Saturday, July 28th, 8:30 p.m.
They say: "Ruled by a sadistic Queen Mother, this backwoods family knows little except violence and abuse. But despite the crushing brutality of monthly tournaments, there is room for loyalty and love to grow."
Catherine's Take: Eww! And I mean that in the best way.
Grain of Sand Theatre bills Raising Cane as a fight play, and as a fight play it's an unqualified success. There's more fighting than dialogue on the Redrum stage. The fight choreography is disgustingly graphic and exciting. If you came for violence, you'll love this show.
If, on the other hand, you like a little psychological insight into what drives characters to impale each other with farm implements, you might find Stephen Cedar's script a trifle sketchy. A verse prologue sets the scene: Brothers fleeing the brutality of the Civil War hide deep in the Kentucky mountains, their offspring have no one to mate with except each other, and in a generation or so, they've produced an inbred clan that makes Deliverance look like Downton Abbey.

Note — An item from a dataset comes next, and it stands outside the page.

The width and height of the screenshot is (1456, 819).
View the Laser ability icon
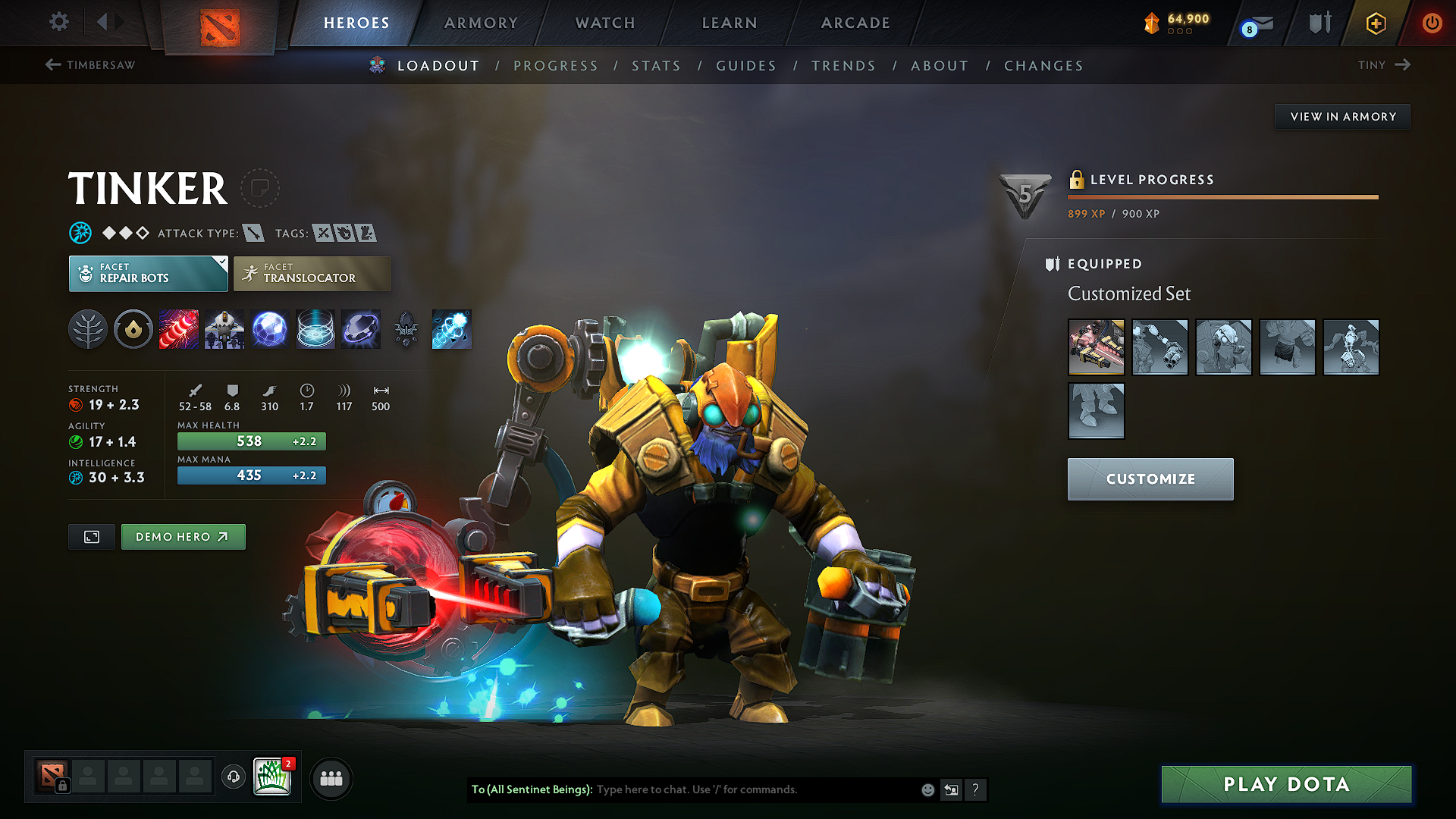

A guy sitting near me commented that the playwright might be indulging in regional stereotypes, so I looked up a little history. Extreme violence — eye gouging, the cutting off of ears, even castration — really was regarded as sport in West Virginia and Kentucky. Crowds gathered to watch young men (and occasionally women) maim each other. This public, ritual fighting determined dominance within a backwoods community. If the loser didn't die in the struggle, he was often ejected from the tribe, with no choice but to live alone in the woods. In the mountains, the leader is the elder who is "the strongest, toughest and most cunning." I guess that's why Missus, the mother and grandmother of the other characters, rules them with an iron skillet.
Missus also sleeps with her most favored sons and grandsons. These men alternate between competing for the old woman's favor and wanting to escape from her down-home hell. The tensions that arise from Missus trying to turn son against father, and brother against brother give Grain of Sand's actors some juicy opportunities, and they make the most of them.
The actors are better than the material. Cedar's plot is a mere outline and his characters under-developed, but Carl Brandt Long and Matthew Ward bring tenderness and a fully developed relationship to the twisted father and simpleton son. I wasn't sure of who all the characters were until the end, but there's a reveal that gives John Stange a heartbreaking moment of reconciliation with a loved one whom Missus has cruelly kept away. Thomas Beheler excites both pity and terror as a feral child; Beheler's riveting physical performance stands out, even in this highly physical show. With the exception of Sara Bickler's terrific, appalling Missus, the women aren't as central to the story as the men, and consequently have less showy roles. Shaina Higgins does get some nice moments, when the script allows her character to do more than worry or fight off assaults.
The actors give all of their considerable skills to Raising Cane; it's a pity the playwright couldn't have been as generous.
See it if: Cage fights turn you on.
Skip it if: Violence and incest creep you out.